Выбранный отрывок.
Этот последний пример можно оставить не только для завершения нашего доказательства того, что принцип «cuius regio eius religio» в целом является ловушкой и заблуждением, но также и для того, чтобы указать путь к противоположному утверждению, содержащему в себе большую долю истины. Мы можем выразить это в формуле: «religio regionis religio regis»[233]. Правители, которые усваивали религию, предпочитавшуюся наиболее многочисленной или, по крайней мере, наиболее энергичной частью своих подданных, как правило, добивались успеха, независимо от того, побуждало ли их к этому искренняя религиозность или же политический цинизм, как Генриха IV с его фразой «Париж стоит обедни»[234]. Список такого рода конформистов включает в себя римского императора Константина, принявшего христианство, и древнекитайского императора Хань У-ди[235], принявшего конфуцианство. Он включает в себя Хлодвига, Генриха IV и Наполеона. Однако наиболее замечательную иллюстрацию этого явления можно найти в одном необычном положении британской конституции, на основании которой государь Соединенного Королевства является членом епископальной Церкви[236] в Англии и членом пресвитерианской Церкви[237] — на шотландской стороне границы. Церковный статус короны, который явился результатом церковно-политического урегулирования, достигнутого между 1689 и 1707 гг., действительно был залогом безопасности британской конституции вплоть до настоящего времени. Формальное равенство в правах между соответствующими церковными учреждениями двух королевств было выражено (образом, который может быть «понятен народу» по обеим сторонам границы) в том очевидном факте, что и в Шотландии, и в Англии король исповедует ту религию, которая является государственной религией данной страны. Это-то очевидным образом гарантированное чувство церковного равенства, столь заметно отсутствовавшее в течение столетия, которое прошло между заключением союза корон и заключением союза парламентов (1603-1707), обеспечило психологические основания для свободного и равноправного политического союза между двумя королевствами, прежде отчужденными друг от друга давней традицией вражды и всегда отличавшимися друг от друга значительным неравенством по численности населения и богатству.

Исходные данные.

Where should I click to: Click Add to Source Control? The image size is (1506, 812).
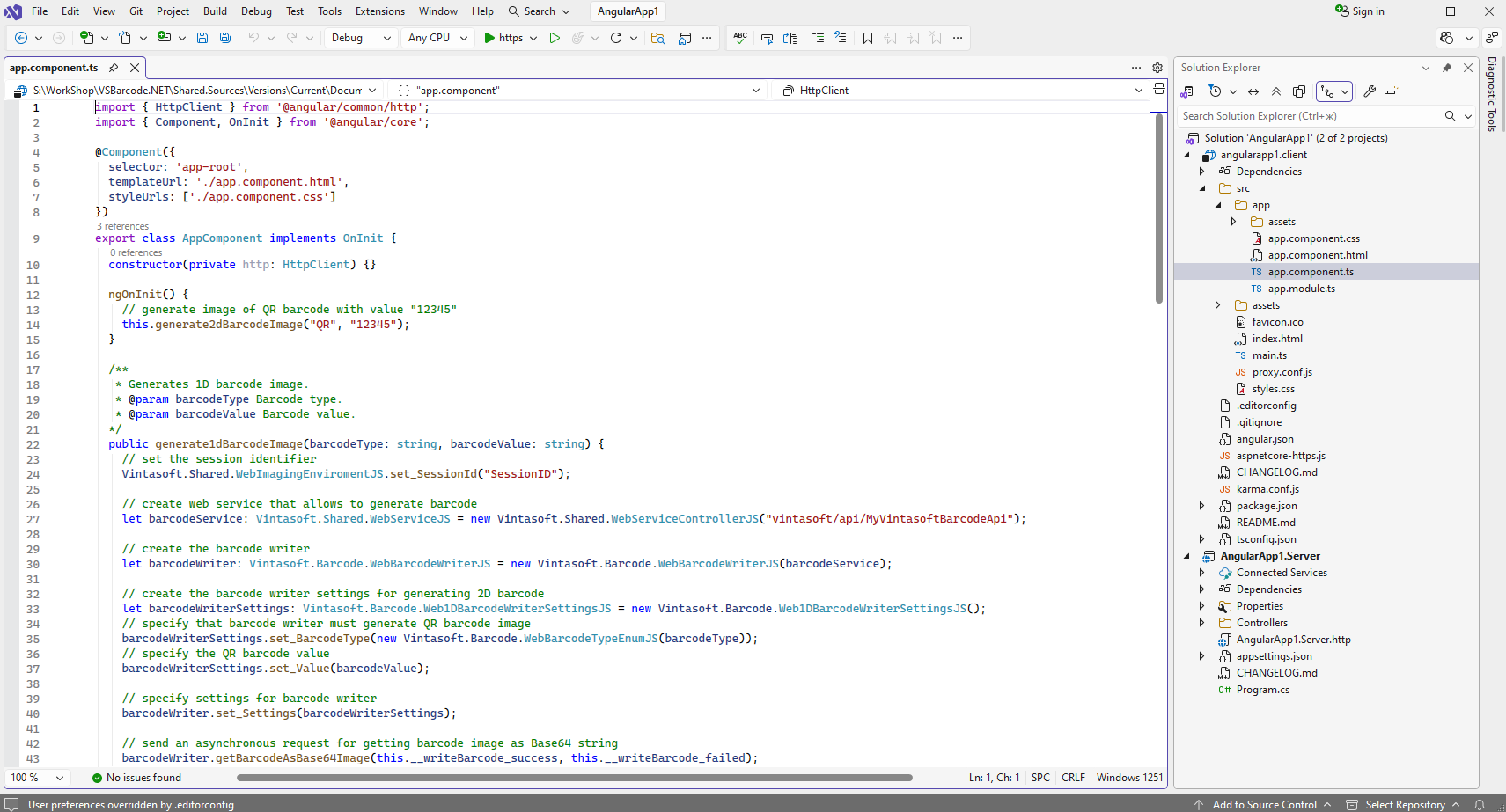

Что нужно сделать. Изложите в двух предложениях отрывок о формуле «religio regionis religio regis».

Ответ на задание. Вместо ошибочного принципа «cuius regio eius religio» в отрывке предложена формула «religio regionis religio regis»: правители, усваивавшие религию самой многочисленной или самой энергичной части подданных, как Константин, Хань У-ди, Хлодвиг, Генрих IV и Наполеон, как правило, добивались успеха. Наиболее замечательная иллюстрация этого — британская конституция, по которой государь является членом епископальной Церкви в Англии и пресвитерианской Церкви в Шотландии, и это чувство церковного равенства обеспечило психологические основания для свободного и равноправного союза двух королевств.